Un pet de lapin pour chasser le prochain virus !  NPA LOIRET

« Alors que le déconfinement est annoncé pour le 11 mai prochain, la préfecture de Loir-et-Cher et le Centre hospitalier de Blois organisaient le 29 avril dernier un point d’étape sur la gestion de la crise sanitaire. Une réorganisation est en cours au sein des établissements de soin.  

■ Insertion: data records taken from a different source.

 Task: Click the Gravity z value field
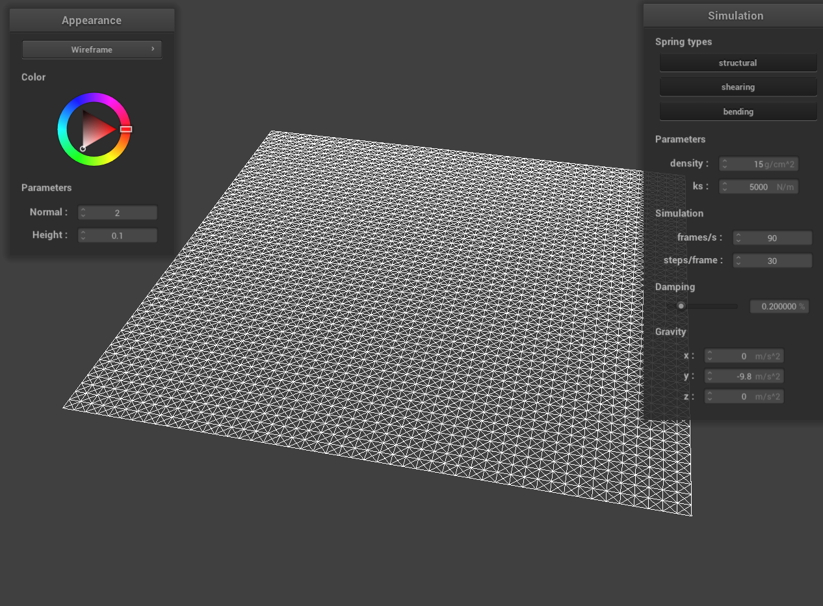pos(744,397)
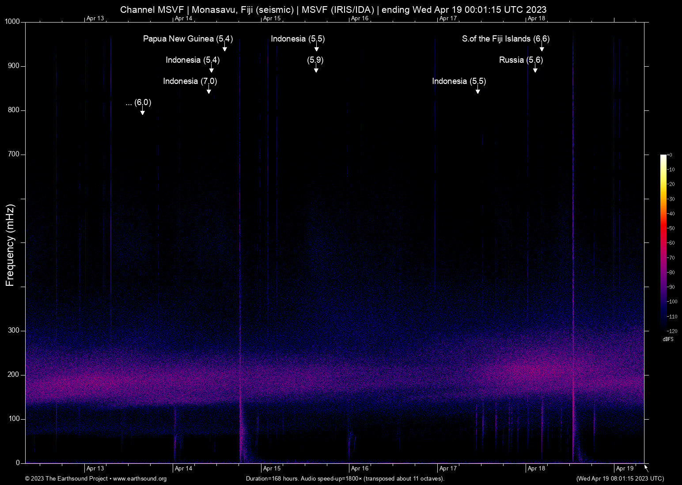The image size is (682, 485).
Task: Select the Russia (5.6) event label
Action: pyautogui.click(x=521, y=60)
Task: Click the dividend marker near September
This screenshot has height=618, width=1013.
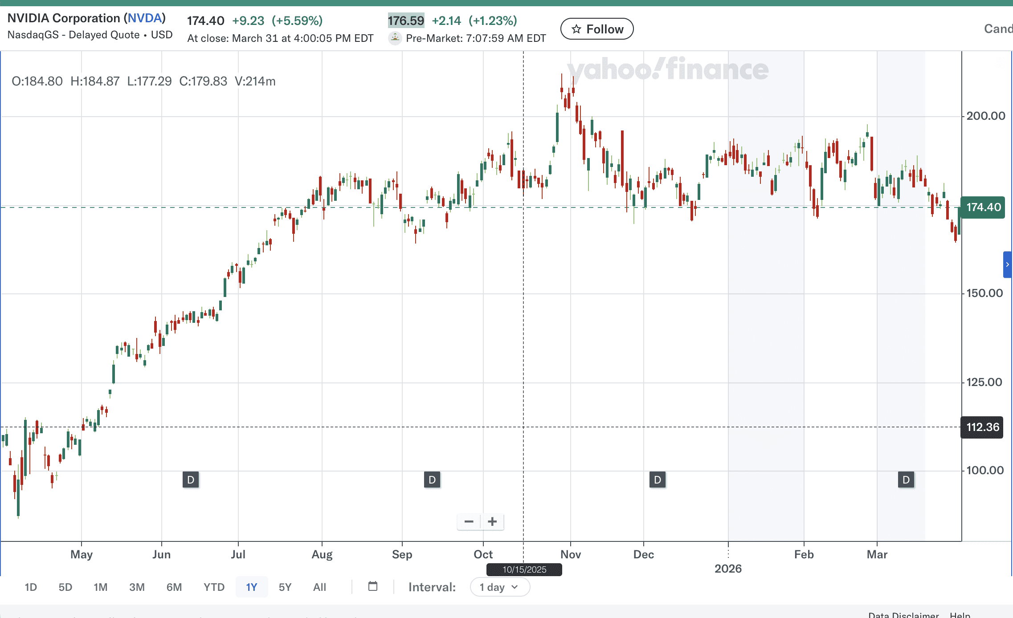Action: (432, 480)
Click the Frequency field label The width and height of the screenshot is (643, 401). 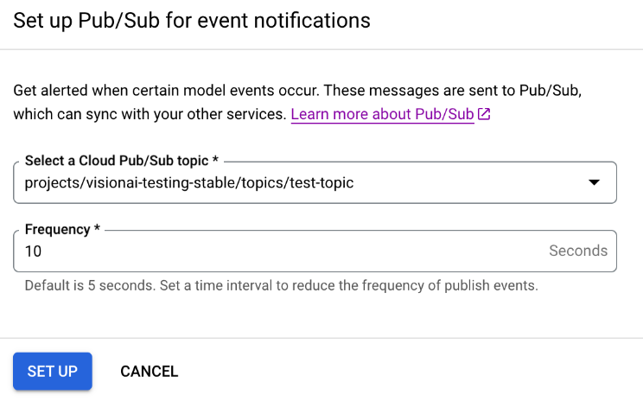(x=57, y=230)
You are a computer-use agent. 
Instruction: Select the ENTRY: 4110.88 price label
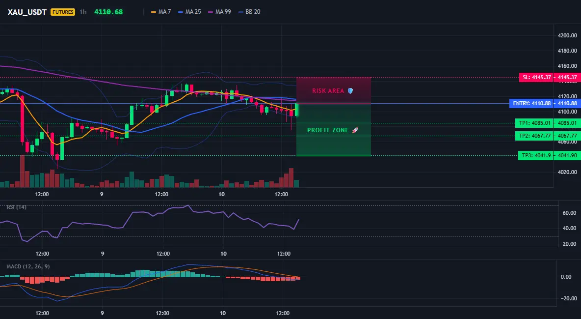coord(531,103)

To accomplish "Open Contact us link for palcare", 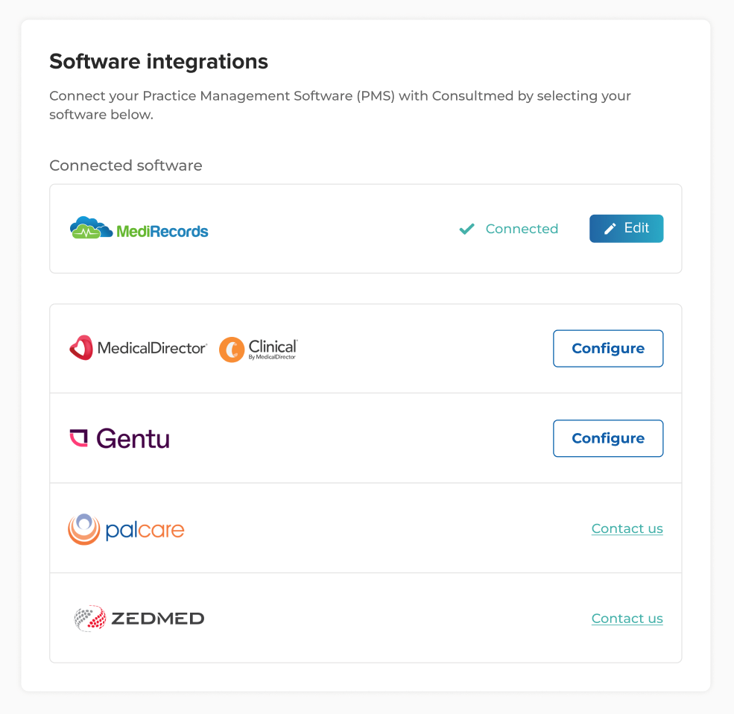I will coord(627,528).
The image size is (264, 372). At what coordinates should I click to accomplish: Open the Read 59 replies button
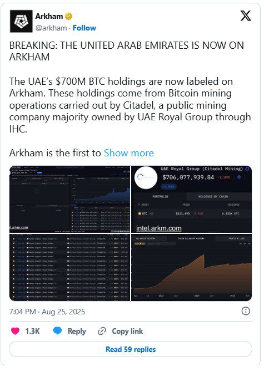(131, 349)

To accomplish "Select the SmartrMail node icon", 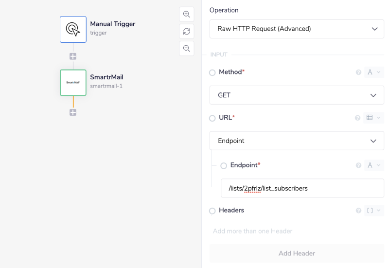I will tap(73, 83).
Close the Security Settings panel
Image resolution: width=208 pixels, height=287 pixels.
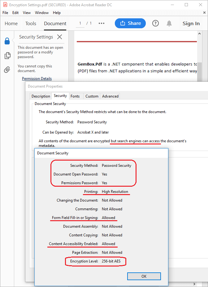point(60,37)
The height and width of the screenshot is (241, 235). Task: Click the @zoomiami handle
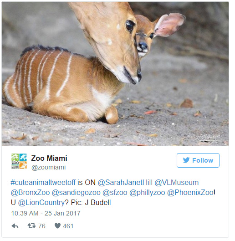48,167
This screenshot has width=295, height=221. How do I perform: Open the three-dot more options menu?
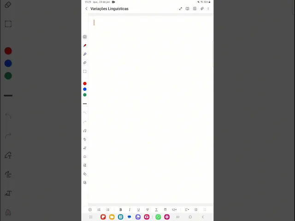tap(208, 9)
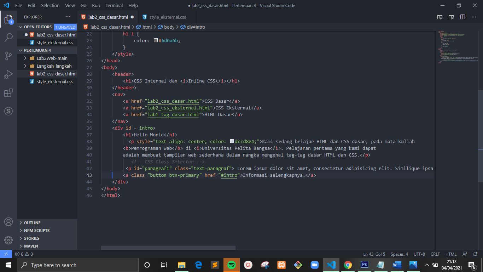Click the Explorer icon in the Activity Bar
The image size is (483, 272).
point(8,20)
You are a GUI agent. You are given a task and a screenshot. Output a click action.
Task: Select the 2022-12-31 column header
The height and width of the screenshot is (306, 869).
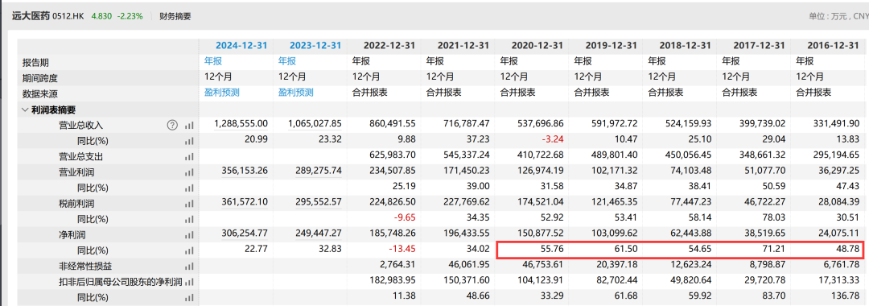click(x=389, y=45)
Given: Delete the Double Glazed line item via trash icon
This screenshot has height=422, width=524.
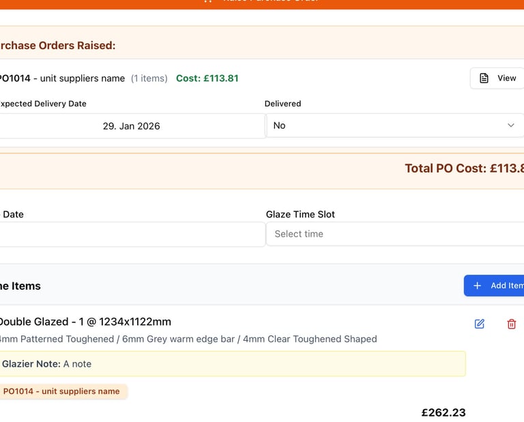Looking at the screenshot, I should (x=512, y=324).
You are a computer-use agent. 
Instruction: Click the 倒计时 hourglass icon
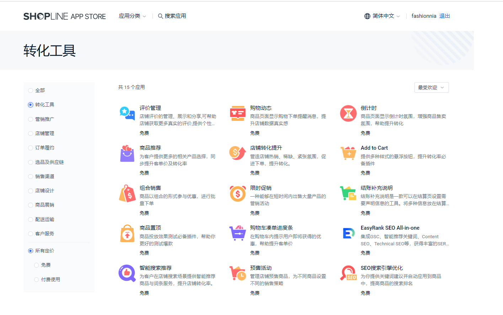click(348, 114)
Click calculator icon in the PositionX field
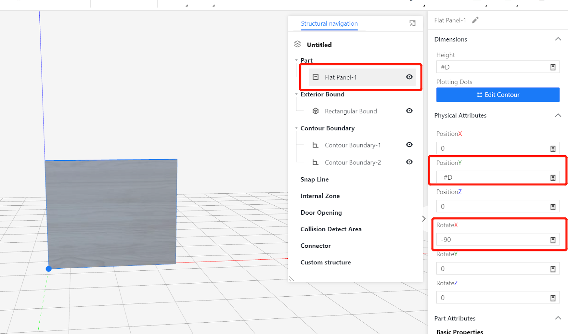The width and height of the screenshot is (568, 334). click(x=553, y=149)
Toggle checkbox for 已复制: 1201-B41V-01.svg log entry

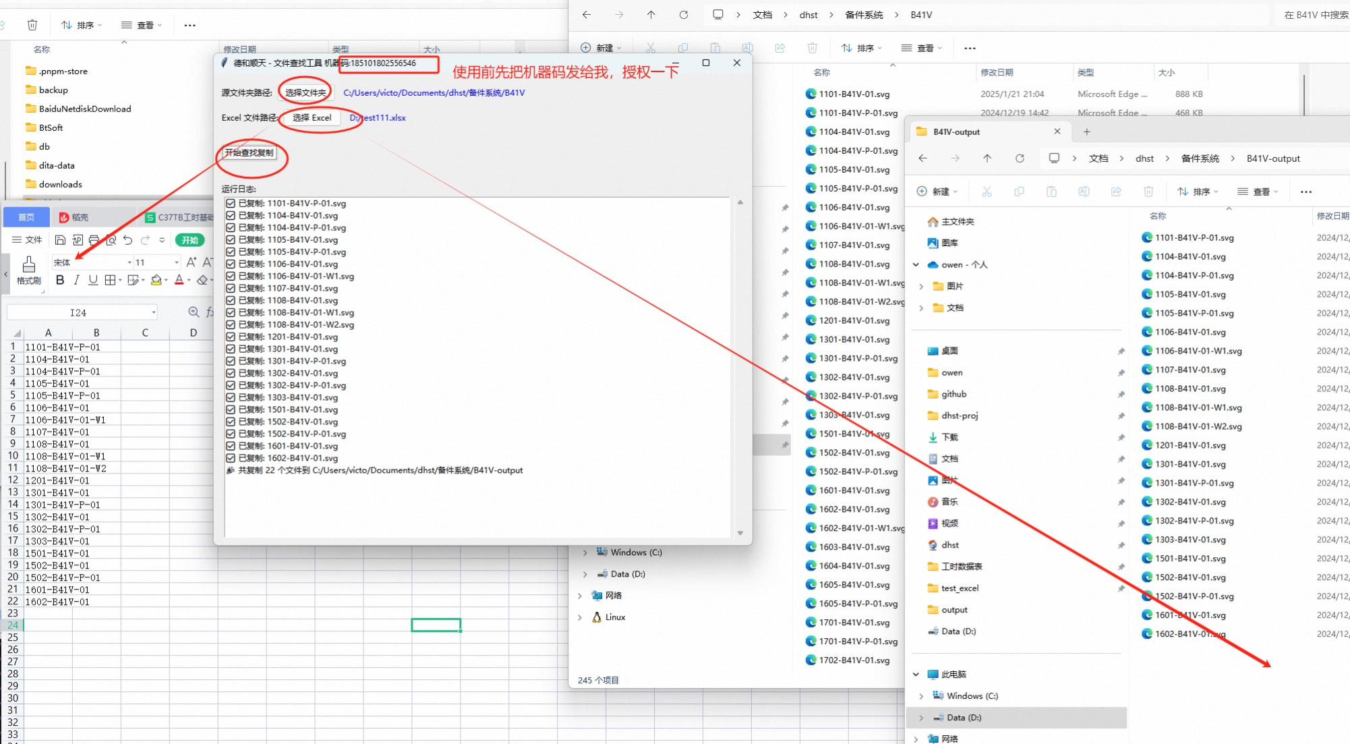231,337
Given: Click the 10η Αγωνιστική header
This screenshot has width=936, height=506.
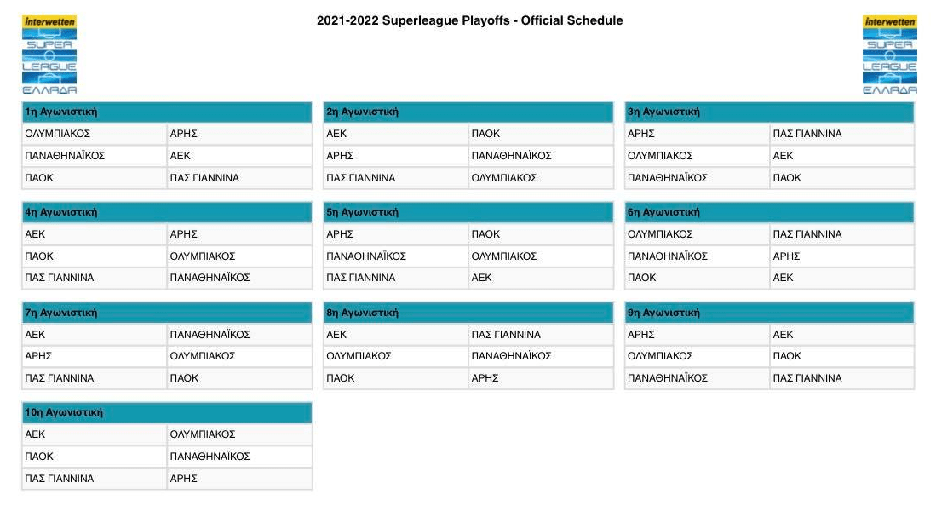Looking at the screenshot, I should click(x=64, y=412).
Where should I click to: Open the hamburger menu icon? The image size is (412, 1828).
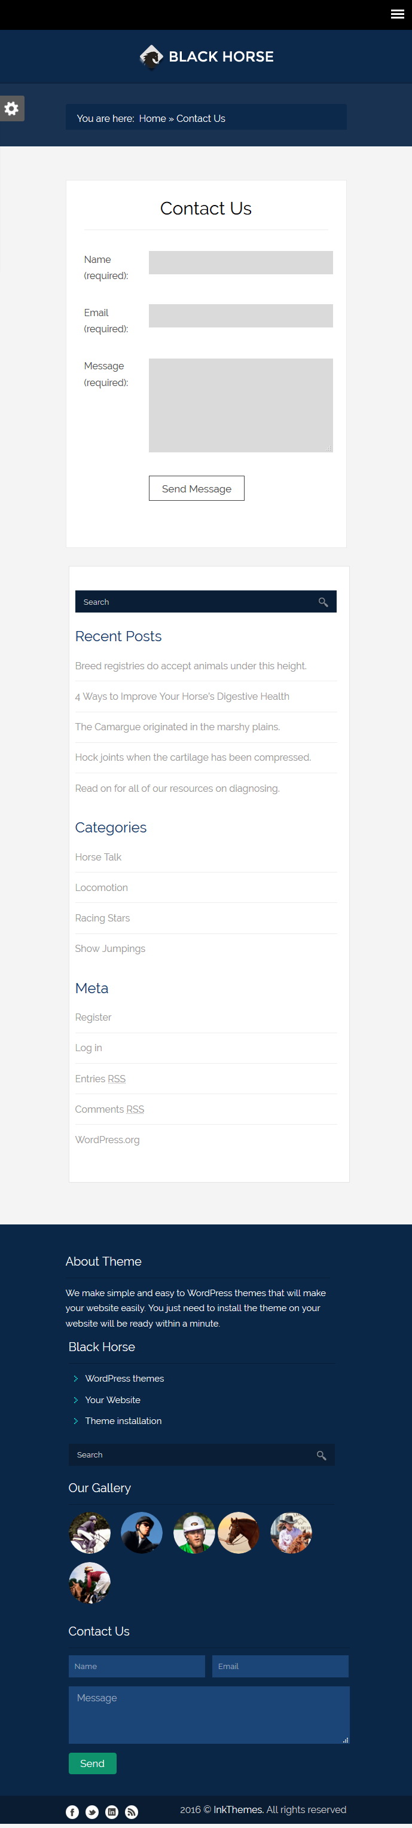pos(397,14)
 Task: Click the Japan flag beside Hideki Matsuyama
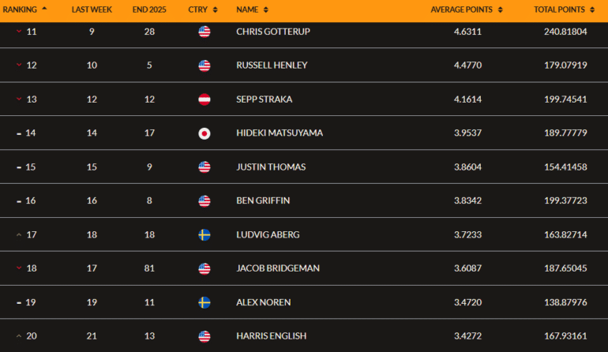(205, 133)
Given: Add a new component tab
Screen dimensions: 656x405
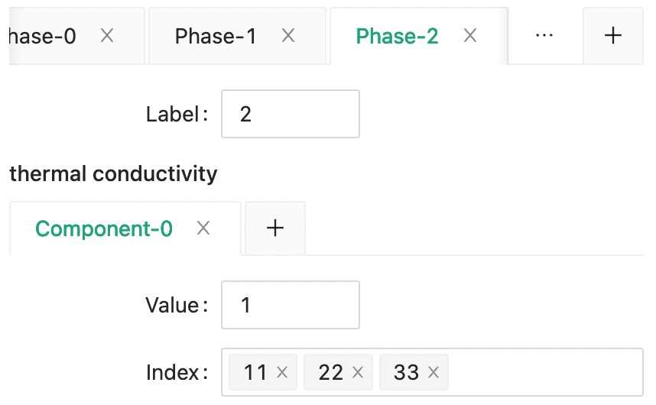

Y aura-t-il une 2e crise issue du déconfinement alors même que les hôpitaux vont modifier leur organisation pour gérer les patients ordinaires ? C’est l’interrogation d’Yves Rousset, préfet de Loir-et-Cher lors de cette conférence de presse en présence du maire de Blois, Marc Gricourt, d’Eric Van Wassenhove, délégué départemental de l’Agence Régionale de Santé du Centre-Val de Loire, des directeurs des hôpitaux de Blois, Romorantin, Vendôme, de la Polyclinique de Blois et de la clinique vendômoise du Saint-Cœur (ELSAN).

Rappelons qu’au 29 avril, le Loir-et-Cher comptait 43 personnes décédées au total dont 12 au sein de l’hôpital et 31 résidents décédés en établissement médico-social. Consolation, le département connait le taux de mortalité le plus bas de la région.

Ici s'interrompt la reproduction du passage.